■ **Exercise objective**: Answer with one number only: how many lines in this material contain the word "agent"?

■ **Provided data**:
----------
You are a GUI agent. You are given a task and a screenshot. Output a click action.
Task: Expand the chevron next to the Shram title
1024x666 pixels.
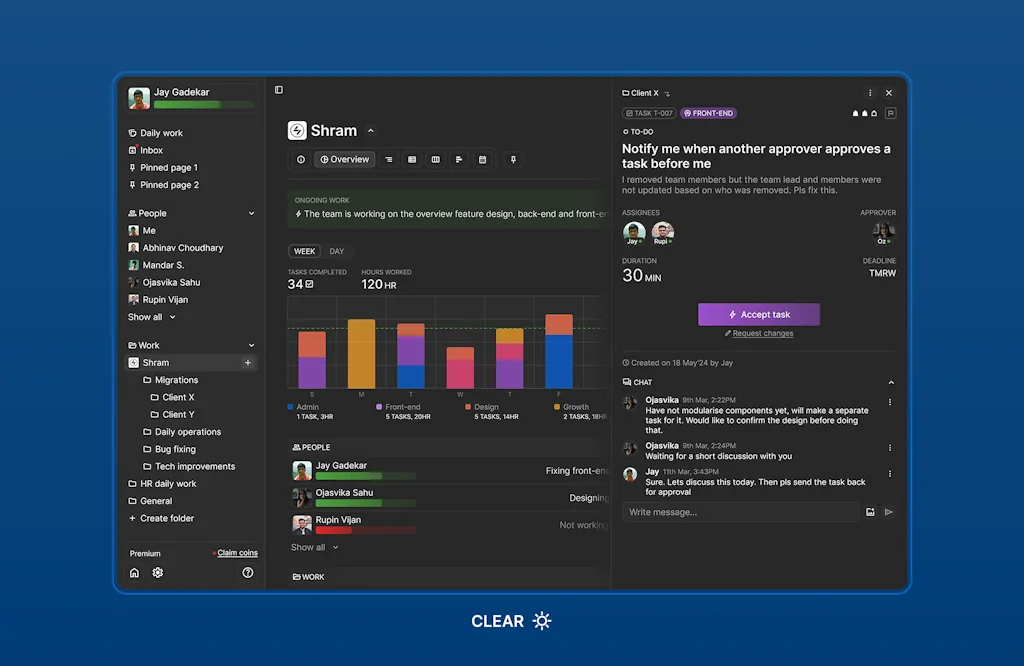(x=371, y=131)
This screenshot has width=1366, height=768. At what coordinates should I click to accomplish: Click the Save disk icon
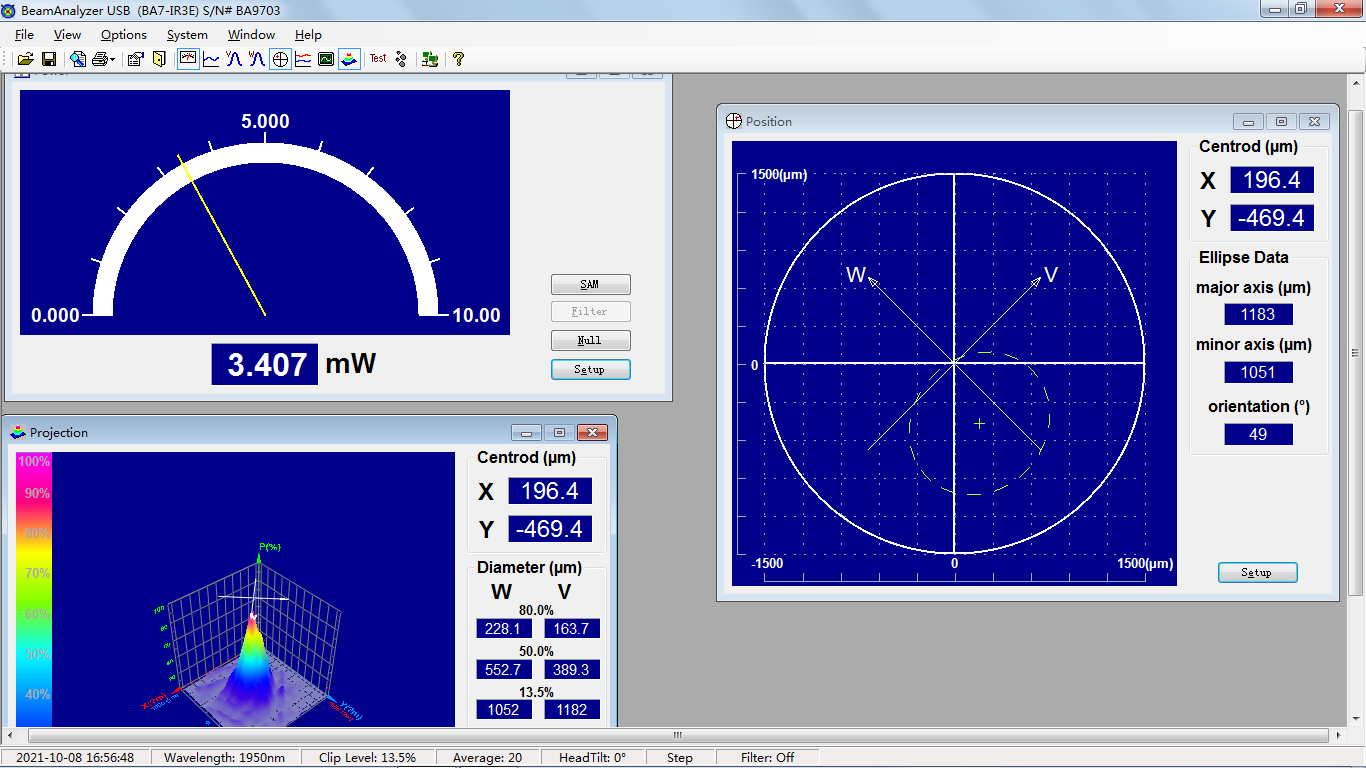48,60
----------
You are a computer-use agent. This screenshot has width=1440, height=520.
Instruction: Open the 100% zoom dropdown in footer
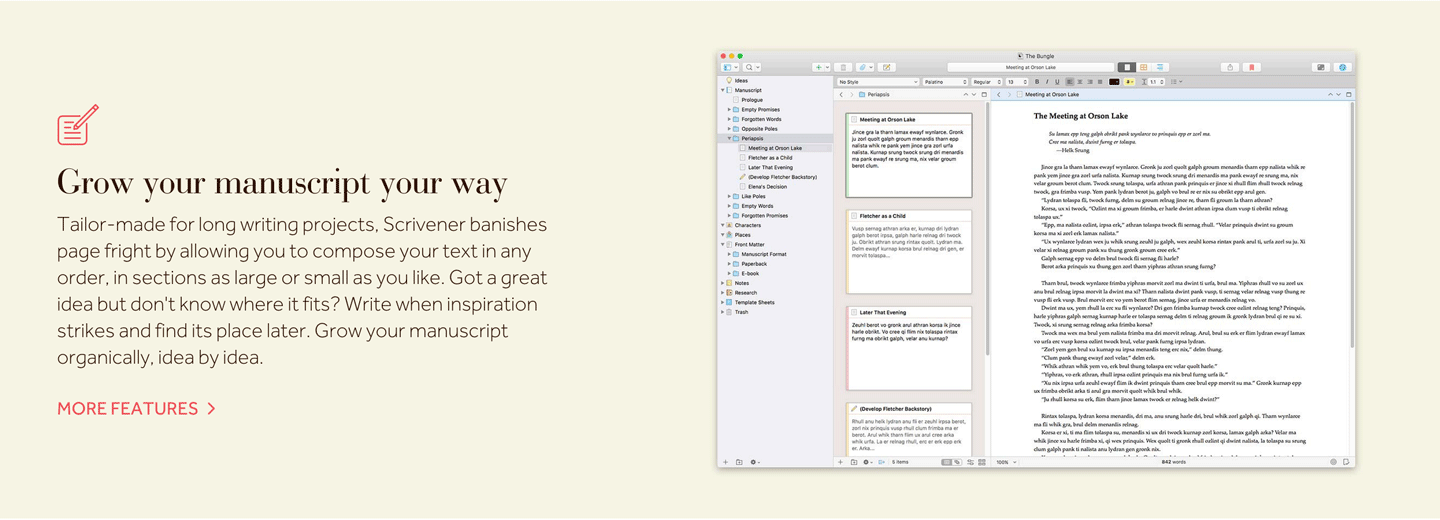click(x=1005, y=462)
----------
■ **Result below**: 2